• **WHAT YOU HAVE TO DO**
Give every line from the entries that contains "with".

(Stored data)
◆ ◆ ◆ ◆ ◆

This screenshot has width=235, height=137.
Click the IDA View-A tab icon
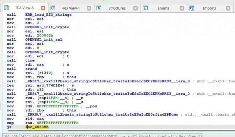6,8

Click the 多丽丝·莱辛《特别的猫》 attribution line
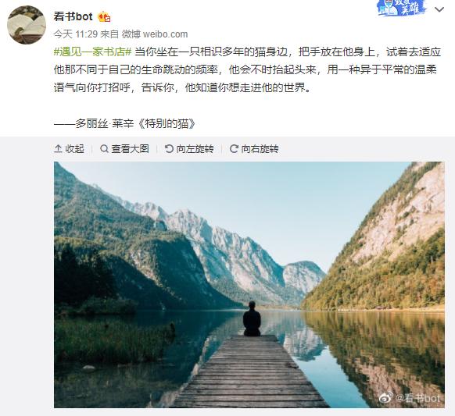click(x=125, y=124)
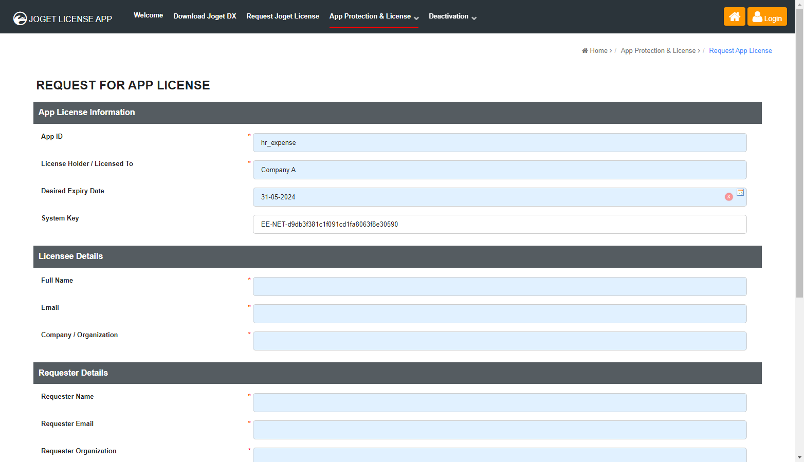The height and width of the screenshot is (462, 804).
Task: Select the Requester Name input field
Action: pos(499,403)
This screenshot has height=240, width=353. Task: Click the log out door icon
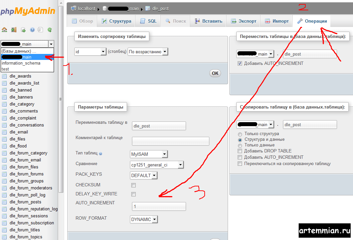tap(14, 30)
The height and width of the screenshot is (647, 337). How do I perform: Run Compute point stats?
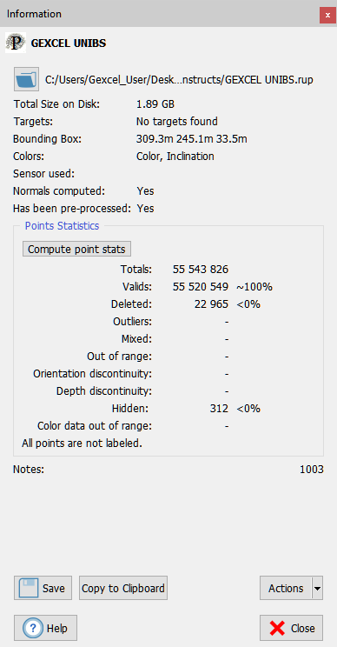76,249
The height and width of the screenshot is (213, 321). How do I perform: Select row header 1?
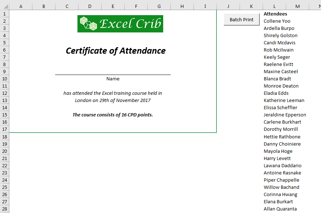click(4, 14)
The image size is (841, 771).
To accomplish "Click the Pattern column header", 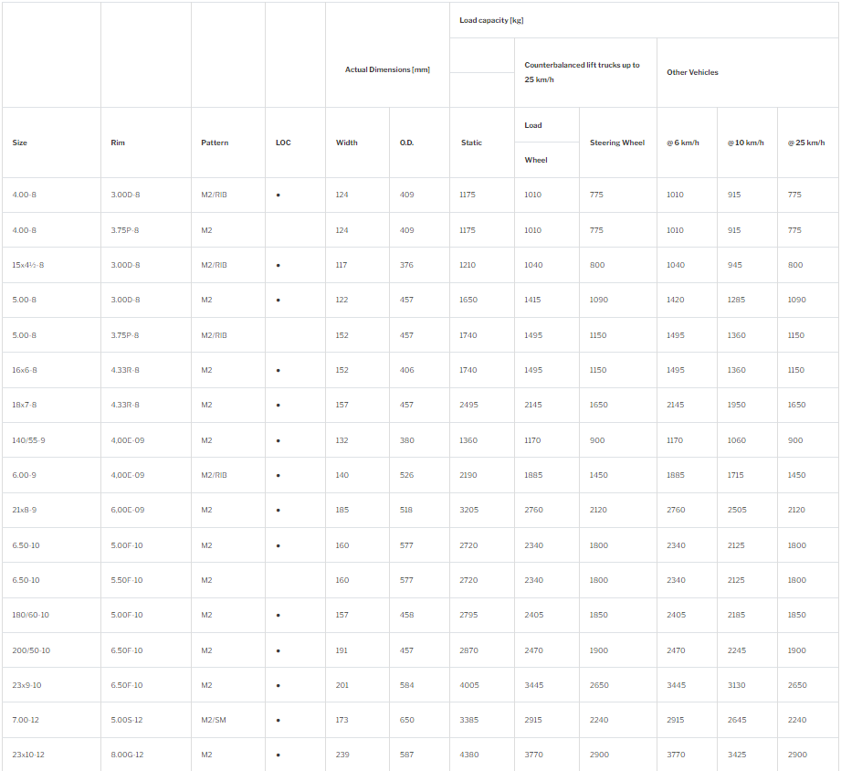I will [x=215, y=143].
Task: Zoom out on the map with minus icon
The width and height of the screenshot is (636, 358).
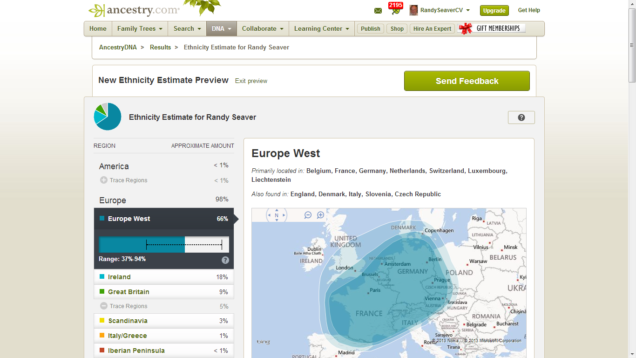Action: (x=308, y=215)
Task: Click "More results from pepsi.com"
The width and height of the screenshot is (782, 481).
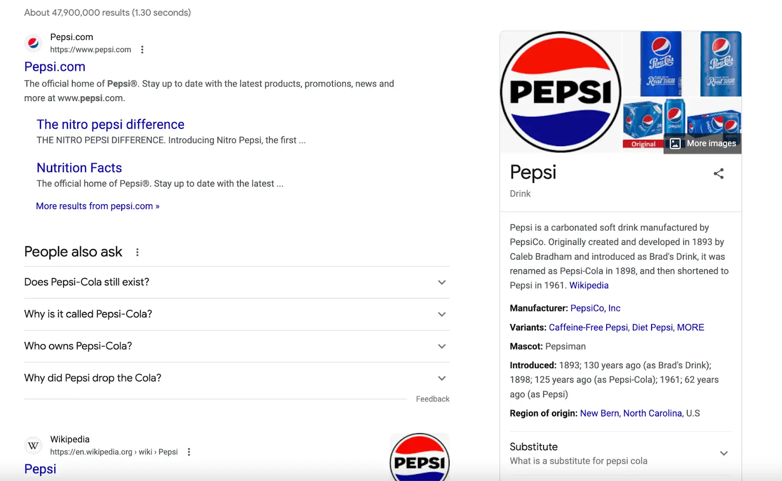Action: click(x=97, y=206)
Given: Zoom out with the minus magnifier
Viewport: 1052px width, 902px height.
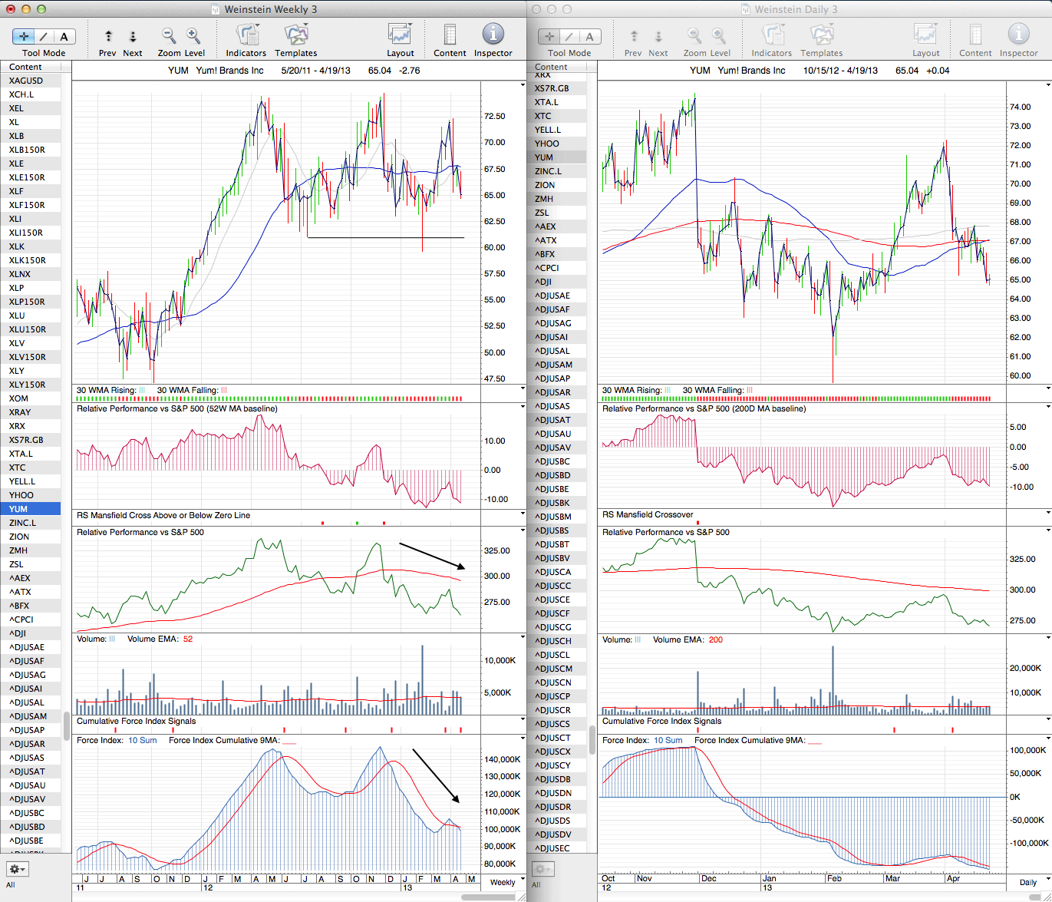Looking at the screenshot, I should pos(169,35).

◆ ◆ ◆ ◆ ◆

• **ANSWER TO THIS TASK**
Task: Zoom out on the map with minus icon
Given: Zoom out with the minus magnifier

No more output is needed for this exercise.